-- Opening Marker --

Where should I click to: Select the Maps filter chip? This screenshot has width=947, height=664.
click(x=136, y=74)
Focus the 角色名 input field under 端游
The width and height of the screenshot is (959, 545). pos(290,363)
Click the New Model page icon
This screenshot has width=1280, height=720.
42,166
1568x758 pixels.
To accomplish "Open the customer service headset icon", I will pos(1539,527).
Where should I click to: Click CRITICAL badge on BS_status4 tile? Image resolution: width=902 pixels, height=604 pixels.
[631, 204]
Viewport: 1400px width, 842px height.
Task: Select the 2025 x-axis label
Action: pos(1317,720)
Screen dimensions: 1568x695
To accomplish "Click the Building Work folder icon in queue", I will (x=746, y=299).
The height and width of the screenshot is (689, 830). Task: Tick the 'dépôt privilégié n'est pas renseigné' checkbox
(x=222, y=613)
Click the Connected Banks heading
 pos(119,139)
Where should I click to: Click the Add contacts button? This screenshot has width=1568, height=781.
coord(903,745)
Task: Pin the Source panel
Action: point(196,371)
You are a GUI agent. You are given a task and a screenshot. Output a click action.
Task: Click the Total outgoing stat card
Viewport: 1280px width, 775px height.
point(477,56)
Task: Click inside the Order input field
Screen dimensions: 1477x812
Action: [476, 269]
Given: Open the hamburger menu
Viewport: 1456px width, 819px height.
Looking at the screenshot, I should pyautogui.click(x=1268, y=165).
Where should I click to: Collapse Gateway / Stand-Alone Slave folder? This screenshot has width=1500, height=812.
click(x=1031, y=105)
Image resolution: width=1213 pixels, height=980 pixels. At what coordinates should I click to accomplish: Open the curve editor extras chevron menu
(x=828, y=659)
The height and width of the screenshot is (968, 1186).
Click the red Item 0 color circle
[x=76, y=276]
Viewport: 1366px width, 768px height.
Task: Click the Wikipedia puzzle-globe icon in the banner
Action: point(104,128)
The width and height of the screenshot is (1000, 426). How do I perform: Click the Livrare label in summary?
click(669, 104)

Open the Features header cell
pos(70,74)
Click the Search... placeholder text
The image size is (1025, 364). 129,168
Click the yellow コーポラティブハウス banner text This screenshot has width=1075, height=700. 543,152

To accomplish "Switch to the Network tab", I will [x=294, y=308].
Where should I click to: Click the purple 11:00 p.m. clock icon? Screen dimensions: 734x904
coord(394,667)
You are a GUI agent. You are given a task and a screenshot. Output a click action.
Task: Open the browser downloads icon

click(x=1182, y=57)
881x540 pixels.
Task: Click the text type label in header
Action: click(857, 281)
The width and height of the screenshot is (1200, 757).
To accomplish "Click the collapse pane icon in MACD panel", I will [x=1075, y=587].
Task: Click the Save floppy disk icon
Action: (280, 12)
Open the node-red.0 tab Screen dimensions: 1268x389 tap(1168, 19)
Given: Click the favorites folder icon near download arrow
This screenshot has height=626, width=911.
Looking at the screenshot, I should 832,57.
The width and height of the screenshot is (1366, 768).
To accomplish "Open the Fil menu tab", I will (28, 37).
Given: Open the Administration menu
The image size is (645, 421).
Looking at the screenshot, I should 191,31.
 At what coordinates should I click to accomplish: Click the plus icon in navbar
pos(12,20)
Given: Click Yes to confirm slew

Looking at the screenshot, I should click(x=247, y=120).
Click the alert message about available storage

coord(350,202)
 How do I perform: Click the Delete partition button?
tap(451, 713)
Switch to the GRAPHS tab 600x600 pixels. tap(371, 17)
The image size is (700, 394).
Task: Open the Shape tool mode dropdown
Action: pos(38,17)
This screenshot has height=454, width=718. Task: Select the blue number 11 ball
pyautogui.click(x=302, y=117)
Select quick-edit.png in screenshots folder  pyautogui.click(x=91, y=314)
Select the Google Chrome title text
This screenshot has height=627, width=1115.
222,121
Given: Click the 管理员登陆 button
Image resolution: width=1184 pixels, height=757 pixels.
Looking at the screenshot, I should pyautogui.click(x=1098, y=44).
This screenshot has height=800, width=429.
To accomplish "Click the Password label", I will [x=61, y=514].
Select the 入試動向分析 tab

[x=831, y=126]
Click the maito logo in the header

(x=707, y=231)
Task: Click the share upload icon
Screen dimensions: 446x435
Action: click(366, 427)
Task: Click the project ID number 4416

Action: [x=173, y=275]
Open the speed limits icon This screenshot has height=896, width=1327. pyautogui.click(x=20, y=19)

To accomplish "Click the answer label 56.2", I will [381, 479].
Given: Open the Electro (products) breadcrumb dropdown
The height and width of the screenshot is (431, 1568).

-- Closing Marker --

__About this task__.
Everything above from the line containing "The height and width of the screenshot is (689, 830)." down to the line containing "Click the yellow" should be copied exactly, both end lines included, and nothing else.

__Solution for this task__.
The height and width of the screenshot is (689, 830). Task: Tick the 'dépôt privilégié n'est pas renseigné' checkbox
(x=222, y=613)
Click the Connected Banks heading
 pos(119,139)
Where should I click to: Click the Add contacts button? This screenshot has width=1568, height=781.
coord(903,745)
Task: Pin the Source panel
Action: point(196,371)
You are a GUI agent. You are given a task and a screenshot. Output a click action.
Task: Click the Total outgoing stat card
Viewport: 1280px width, 775px height.
point(477,56)
Task: Click inside the Order input field
Screen dimensions: 1477x812
Action: [476, 269]
Given: Open the hamburger menu
Viewport: 1456px width, 819px height.
Looking at the screenshot, I should pyautogui.click(x=1268, y=165).
Where should I click to: Collapse Gateway / Stand-Alone Slave folder? This screenshot has width=1500, height=812.
click(x=1031, y=105)
Image resolution: width=1213 pixels, height=980 pixels. At what coordinates should I click to accomplish: Open the curve editor extras chevron menu
(x=828, y=659)
The height and width of the screenshot is (968, 1186).
Click the red Item 0 color circle
[x=76, y=276]
Viewport: 1366px width, 768px height.
Task: Click the Wikipedia puzzle-globe icon in the banner
Action: point(104,128)
The width and height of the screenshot is (1000, 426). How do I perform: Click the Livrare label in summary?
click(669, 104)

Open the Features header cell
pos(70,74)
Click the Search... placeholder text
The image size is (1025, 364). 129,168
Click the yellow コーポラティブハウス banner text This screenshot has width=1075, height=700. 543,152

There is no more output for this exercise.